Page excerpt.

I would suggest that you research a bit more deeply into the roots of
the Zimbabwe crisis, and the morphing of the front line states into
SADC, which advocates economic regionalism, political cooperation and
respects the independence of its members.

Separately, I am sending you an editorial I wrote on this subject
that will be published in Volume 37 No. 2 of THE BLACK SCHOLAR.

Sincerely yours,

Robert Chrisman, Ph.D., Editor-in-Chief and Publisher, THE BLACK SCHOLAR

===

ZIMBABWE: THE LONG STRUGGLE

by Robert Chrisman, Editor-in-Chief and Publisher THE BLACK SCHOLAR,
VOL. 37 #1

BLACKS IN AMERICA have supported the Zimbabwe Liberation movement,
both from our ideology of Pan-Africanism as well as from our
identification with oppressed people in emerging countries. This
issue of The Black Scholar explores the current crises in Zimbabwe to
develop deeper understanding of issues within that embattled country.

Short exercise.
Copy out the letter and editorial on Zimbabwe word for word, from start to finish. The material that comes after this text is unrelated to it.

Collected material.

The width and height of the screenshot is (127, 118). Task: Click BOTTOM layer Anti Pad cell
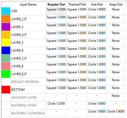click(x=97, y=89)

Response.
I would suggest that you research a bit more deeply into the roots of
the Zimbabwe crisis, and the morphing of the front line states into
SADC, which advocates economic regionalism, political cooperation and
respects the independence of its members.

Separately, I am sending you an editorial I wrote on this subject
that will be published in Volume 37 No. 2 of THE BLACK SCHOLAR.

Sincerely yours,

Robert Chrisman, Ph.D., Editor-in-Chief and Publisher, THE BLACK SCHOLAR

===

ZIMBABWE: THE LONG STRUGGLE

by Robert Chrisman, Editor-in-Chief and Publisher THE BLACK SCHOLAR,
VOL. 37 #1

BLACKS IN AMERICA have supported the Zimbabwe Liberation movement,
both from our ideology of Pan-Africanism as well as from our
identification with oppressed people in emerging countries. This
issue of The Black Scholar explores the current crises in Zimbabwe to
develop deeper understanding of issues within that embattled country.